Here’s how they work:

Step 1: Set the proper context

Developing good ideas starts with understanding your goals. Create themes around metrics you want to move and problems you want to solve for customers. Ask the team to develop ideas against those themes ahead of time. If you are holding a brainstorm to improve an existing product, make sure the team has recently used that product. Print out screenshots of the existing user flows and those of similar products for visual inspiration.

Step 2: Agree on a framework for assessing ideas

The team should know in advance how you will choose the best ideas. Will you pick the idea that makes the biggest impact? The one with the smallest scope? Or some combination?

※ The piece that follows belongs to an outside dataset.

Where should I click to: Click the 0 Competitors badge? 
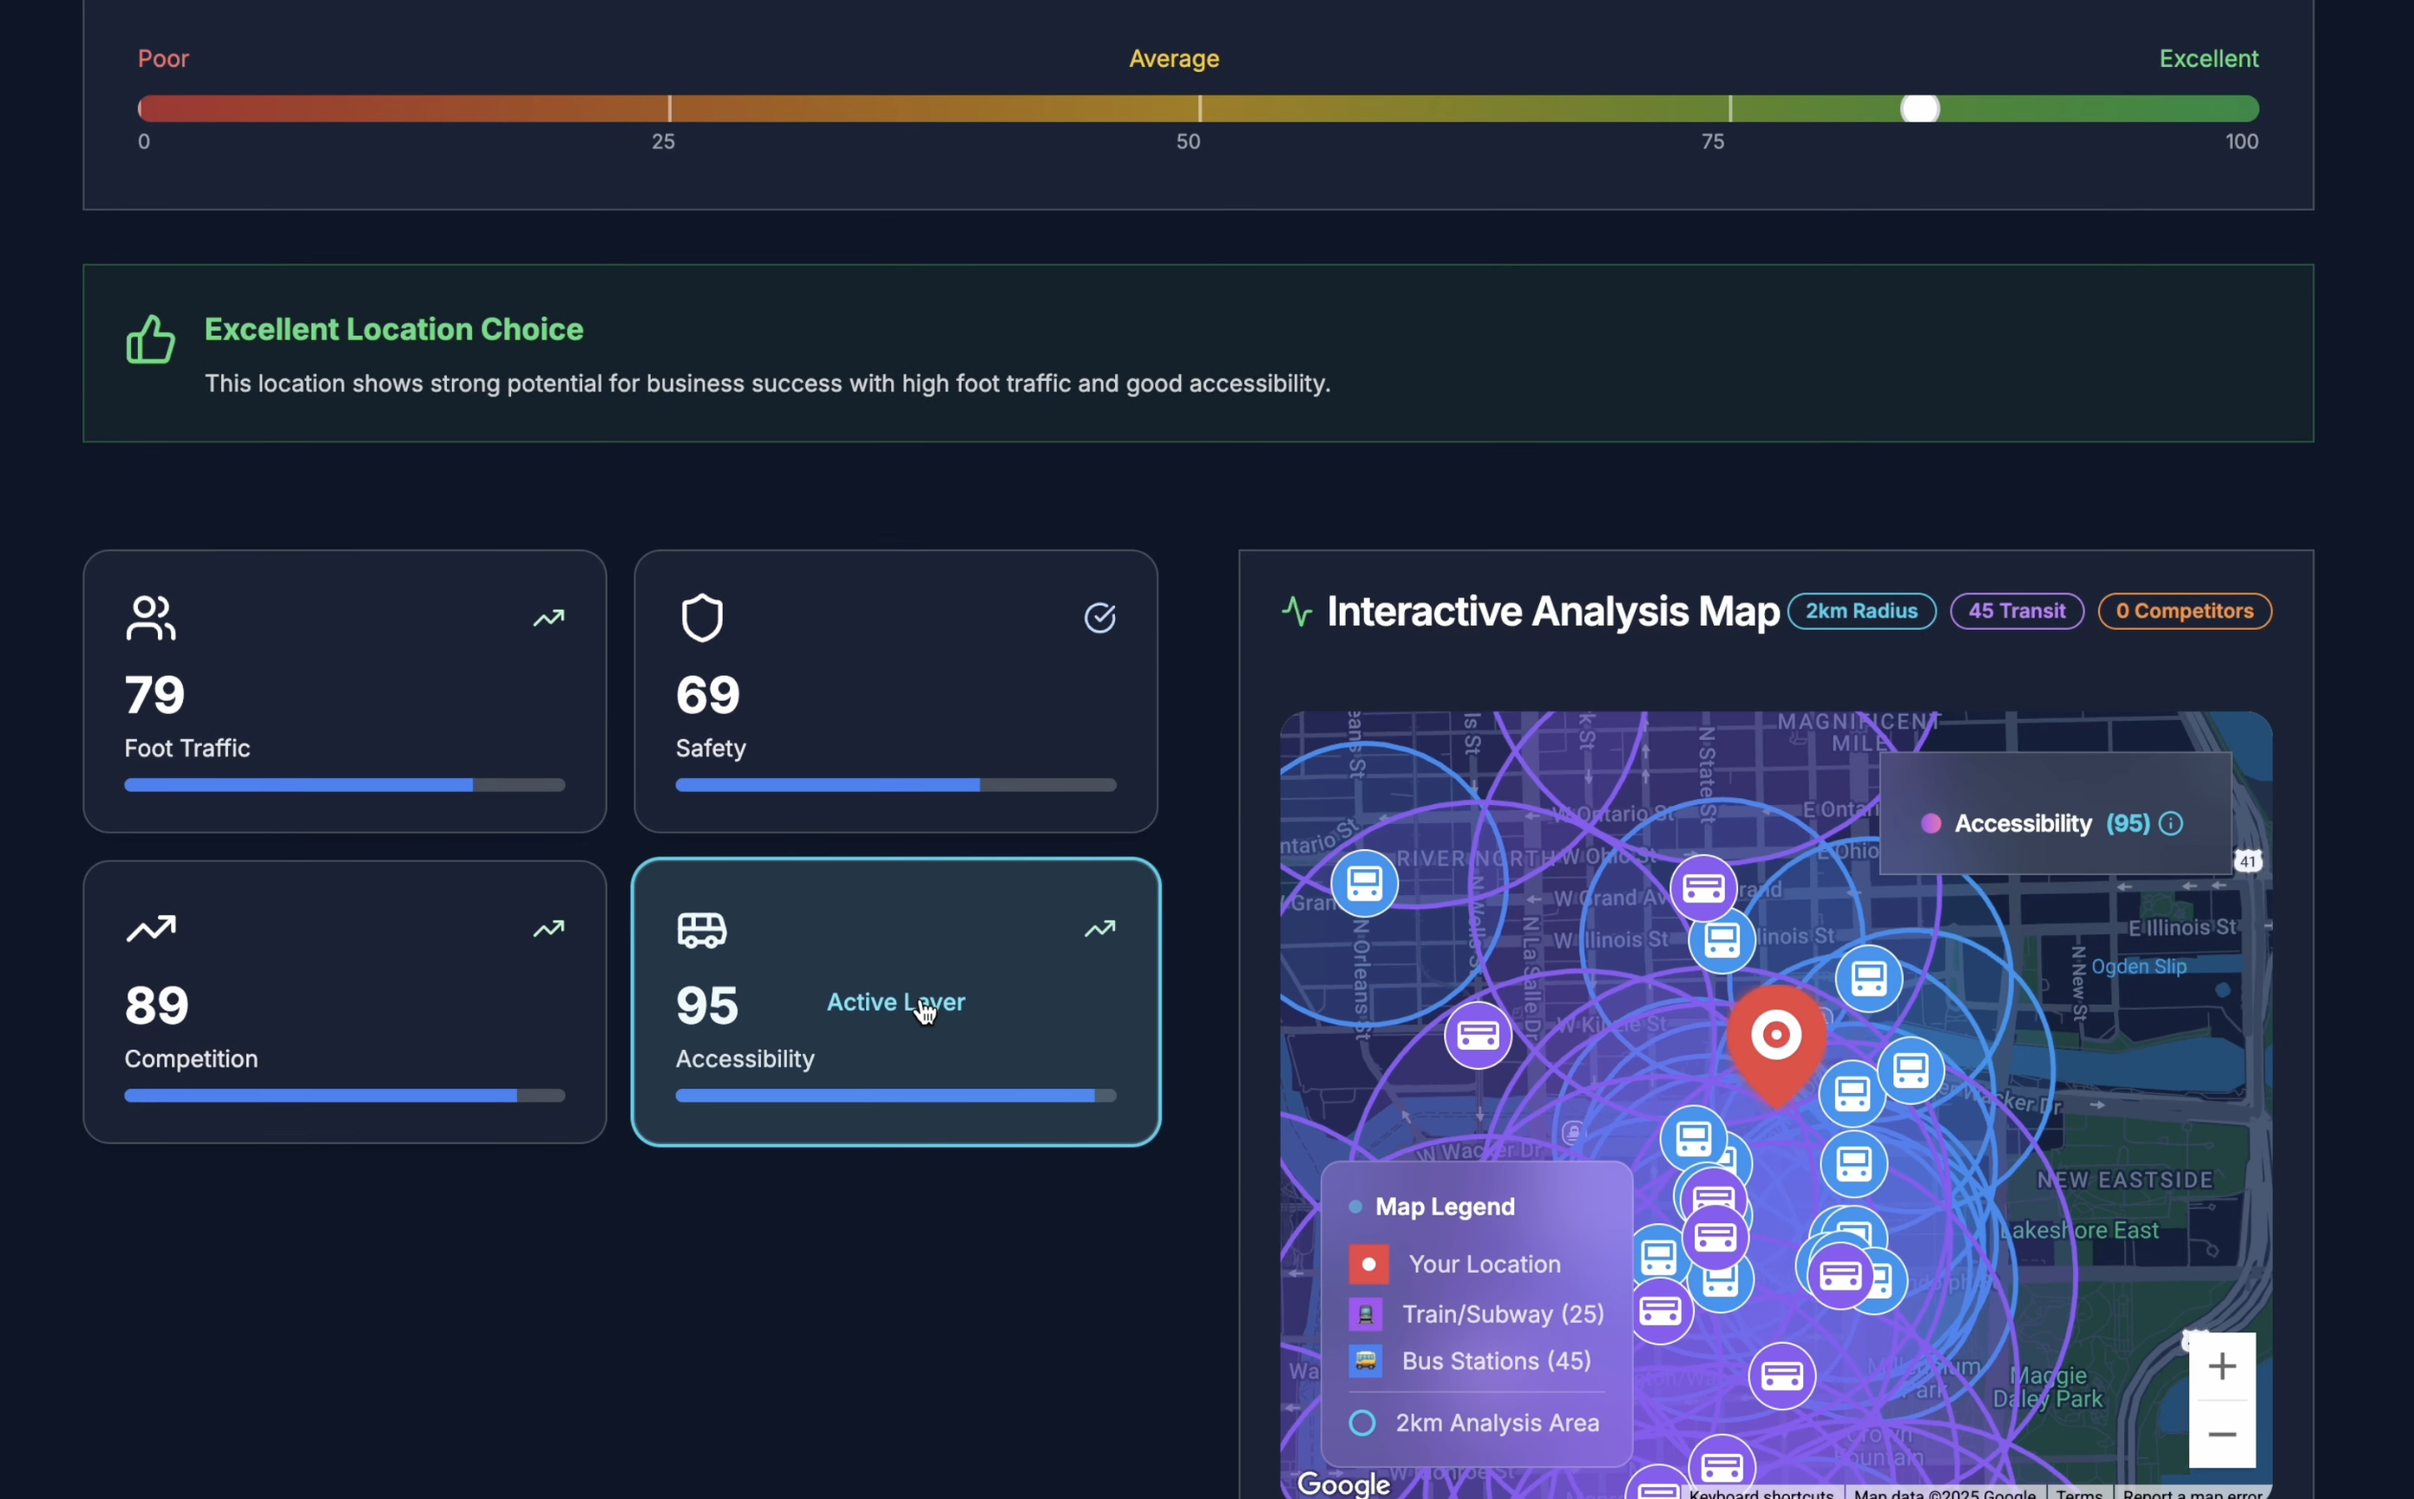click(2184, 612)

By understanding your framework for assessing ideas, team members can think like a product person and you will raise the quality of the ideas your team generates.

Step 3: Conduct an actual brainstorm

There are a few important elements to a successful session.

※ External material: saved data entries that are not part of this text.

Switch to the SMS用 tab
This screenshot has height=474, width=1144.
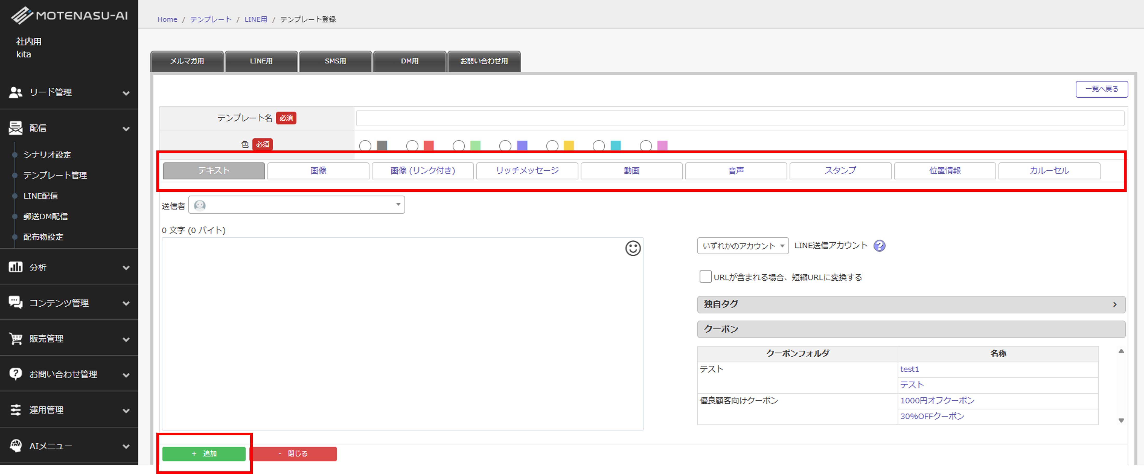pyautogui.click(x=335, y=61)
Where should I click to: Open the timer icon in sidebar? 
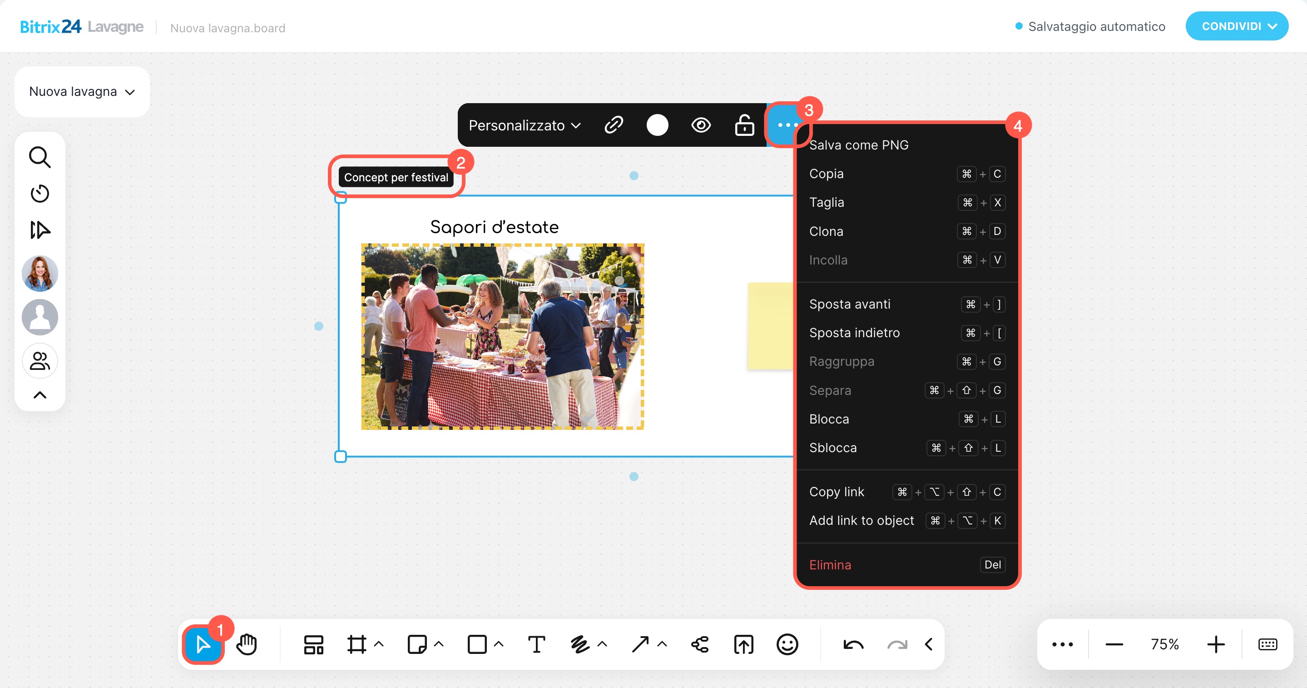point(40,193)
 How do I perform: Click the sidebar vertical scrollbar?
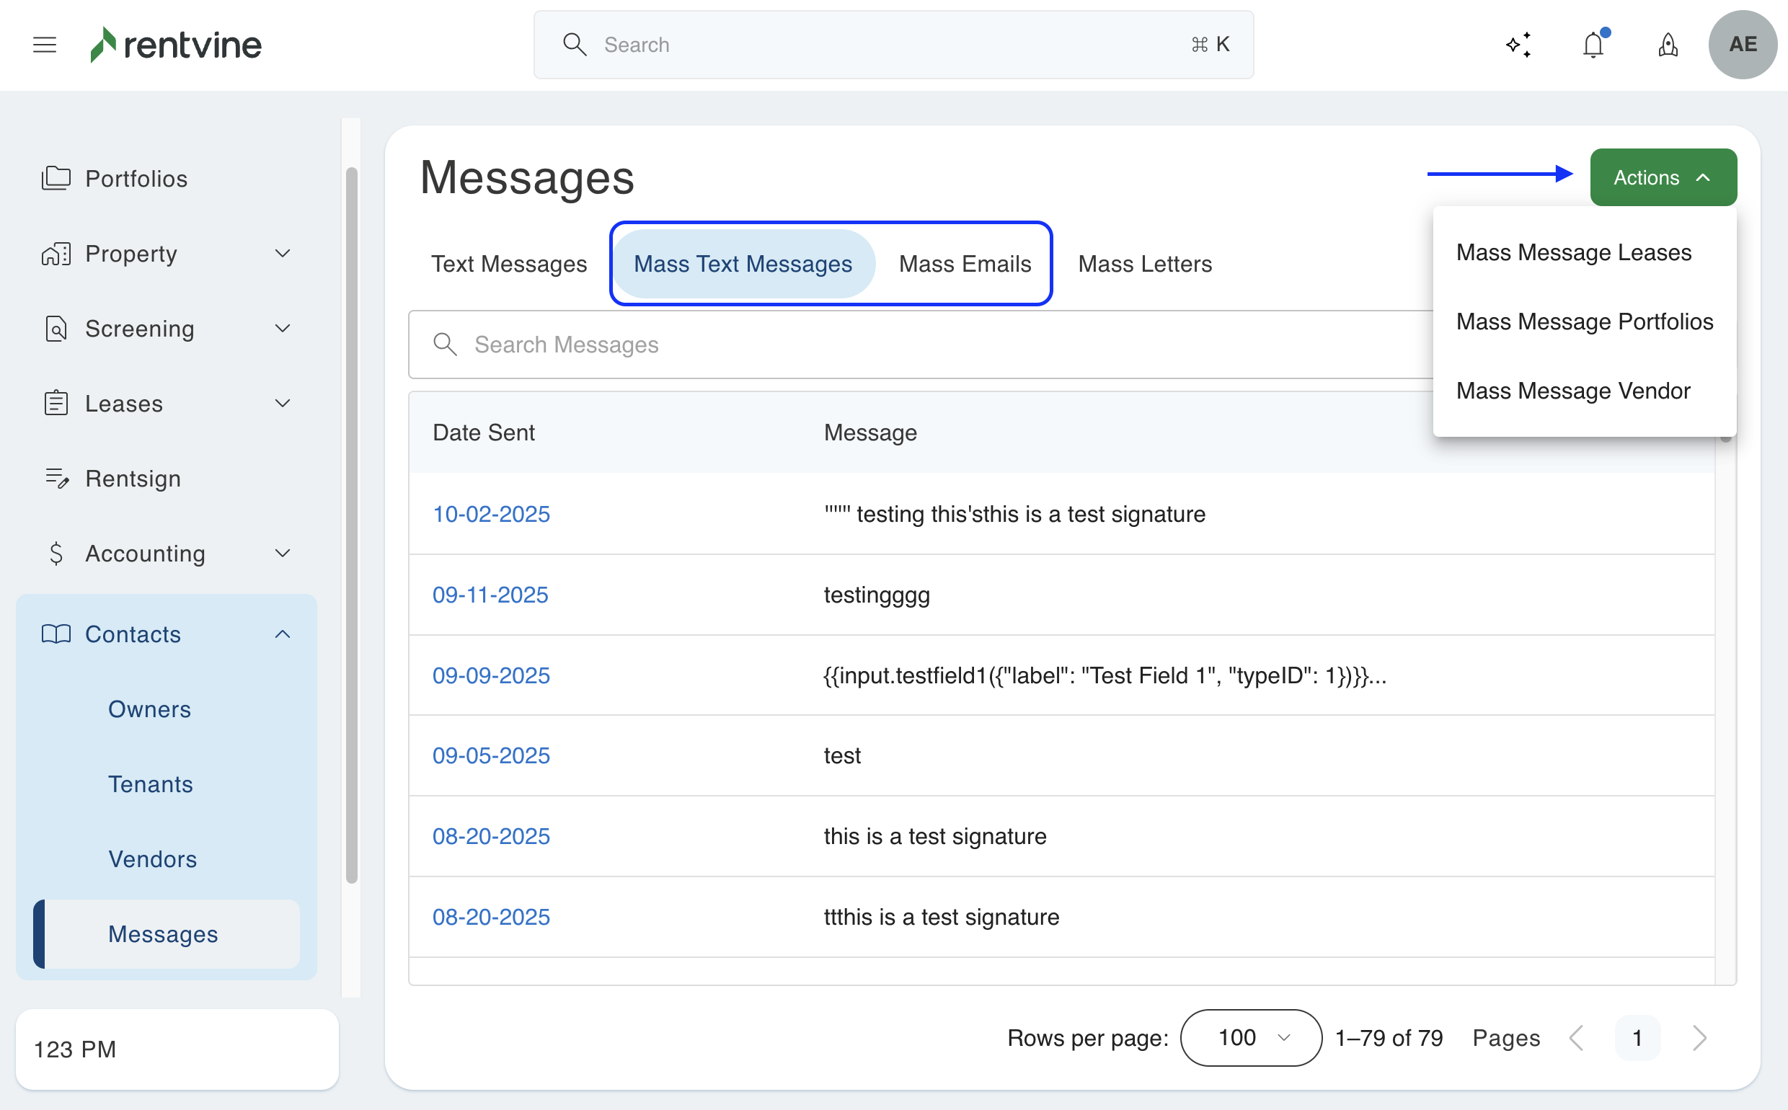pos(352,525)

  • First, maintaining a positive atmosphere is key. This is not the time to worry about scope or requirements or to critique ideas. Simply aim to generate a large quantity of ideas that match the themes. As the facilitator, speak up if you feel the meeting turns negative or becomes too focused on one idea or theme.
  • Secondly, participants should feel safe during the meeting. You should set the expectation that there are no bad ideas, and that ideas should be heard without judgement. It’s absolutely fine for a team member to present an odd or half-baked idea. Often, these ideas are iterated upon by others and they add to the creative energy and momentum of the meeting.
  • Lastly, alternate between individual contribution and group discussion. Ask participants to start by writing down their own list of ideas. Then, ask them to present those ideas out loud to each other. As ideas are heard, more ideas will be generated. Breaking into multiple groups of 4–6 people can instill a healthy spirit of competition and also make sure there is enough time for everyone to present their ideas.

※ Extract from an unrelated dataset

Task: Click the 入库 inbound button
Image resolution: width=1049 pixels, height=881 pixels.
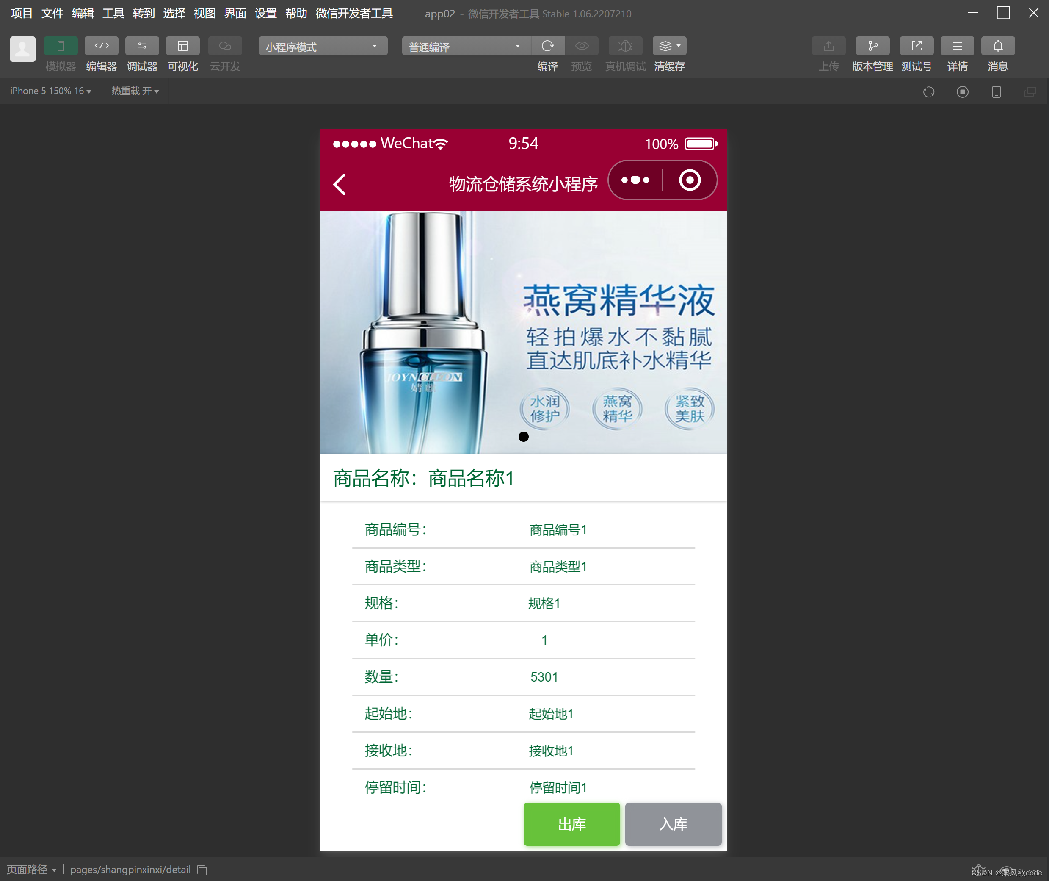Action: (673, 825)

Step 4: Organize the ideas

At this point, you have a pile of ideas. Group similar ideas together and organize them into a shortened list around themes. Present this organized list back to the team and ask for their feedback and support. You will most likely have many more ideas than time to build them, so make sure that the team understands that you will need to prioritize them, and that not all of the ideas will make their way into the product roadmap.

By using product brainstorms at Instacart, we make sure the entire team stays engaged in the product planning process, while making sure the best ideas rise to the top of our roadmap and get built.

Special thanks to Hetong Li and the Growth team at Instacart for developing this process.